Он слегка поворачивается ко мне и обхватывает руками моё лицо, опуская губы на мои.
Его поцелуй жёсткий и яростный, грубые движения его рта напротив моего почти наказывают. Он запускает пальцы мне в волосы, удерживая меня. Я сжимаю в кулаке его рубашку, принимая внезапное нападение со слезами в глазах.
Потому что это ранит. Потому что это маленькая часть прошлого, воспоминание, которое стало реальностью. Потому что сквозь боль я всё чувствую. Я хотела этого с самого отъезда.

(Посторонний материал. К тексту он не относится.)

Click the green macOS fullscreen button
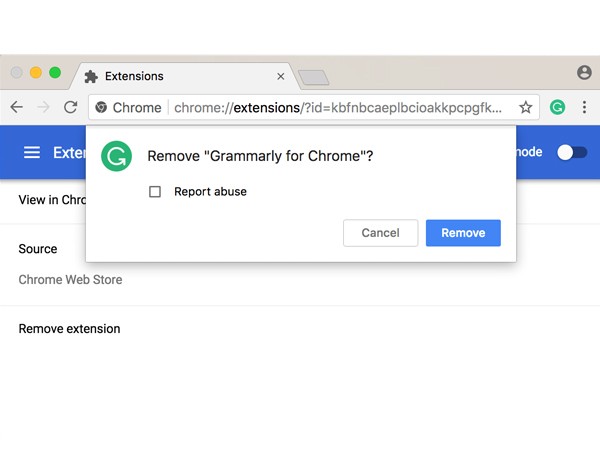The height and width of the screenshot is (470, 600). 55,73
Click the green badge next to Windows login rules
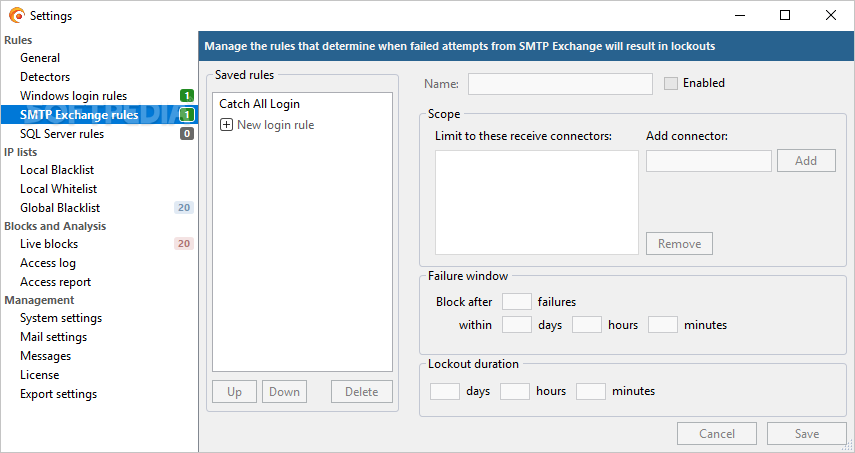Image resolution: width=855 pixels, height=453 pixels. (x=187, y=96)
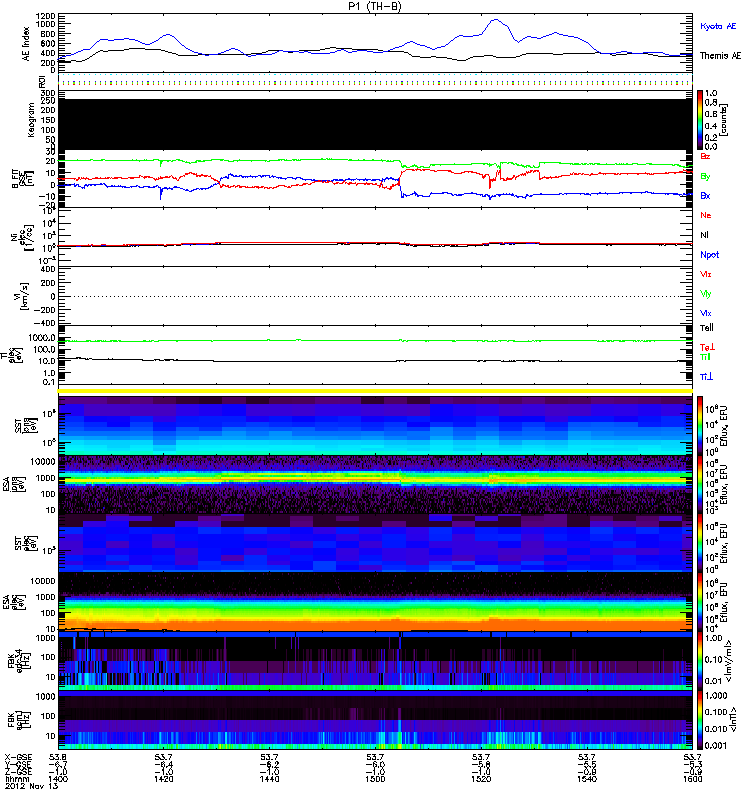
Task: Click the "2012 Nov 13" date label
Action: (25, 791)
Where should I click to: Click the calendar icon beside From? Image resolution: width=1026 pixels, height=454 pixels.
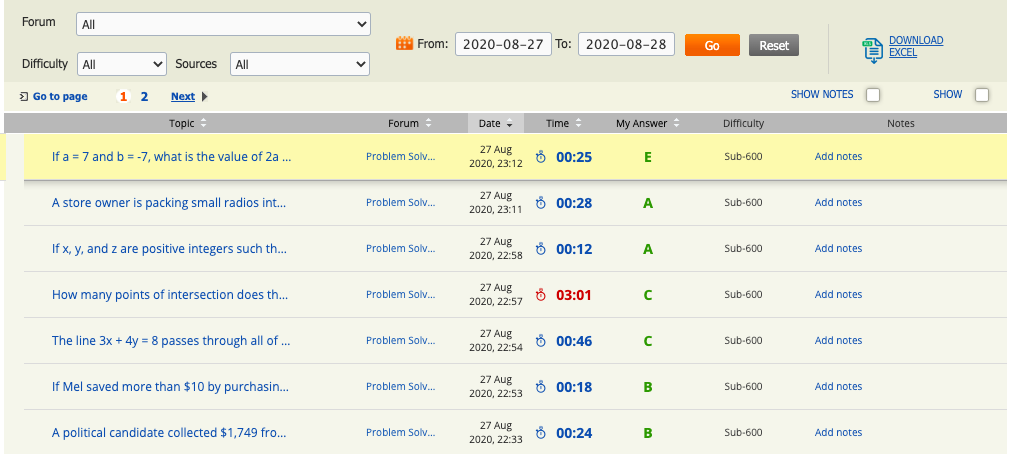click(x=405, y=44)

— Я действительно ненавижу тебя, знаешь? — говорит он, его короткие резкие вздохи обдают теплом мои губы. — Я чертовски ненавижу тебя за то, что ты держала её вдали от меня.

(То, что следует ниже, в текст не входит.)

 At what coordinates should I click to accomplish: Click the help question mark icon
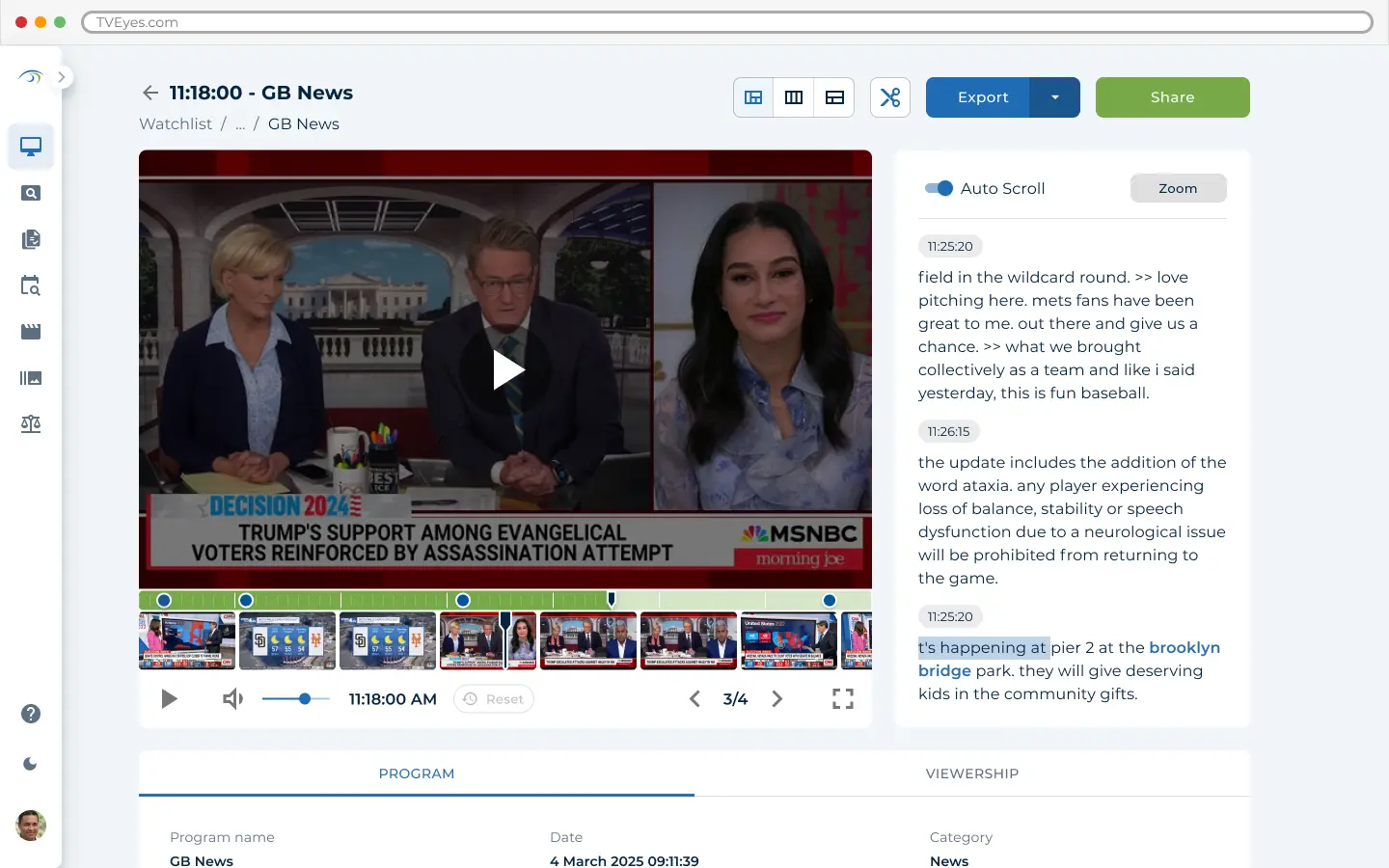click(x=31, y=714)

— Ты и должен. Я хочу, чтобы так и было.
— Почему, Соф? Почему ты держала её в секрете от меня? Она моя дочь! Чёрт! — он отпускает меня и запускает руки в волосы, его сердитые глаза горят болью, обвиняющей меня.
Заслуженно.
Я зажмуриваюсь. Мою грудь так сдавливает, что я едва могу дышать.
— Давай, Софи! Ты умоляла меня говорить. Ты хотела, чтобы я говорил, теперь твоя очередь. Только у тебя есть ответы на все мои вопросы, так что говори, чёрт побери!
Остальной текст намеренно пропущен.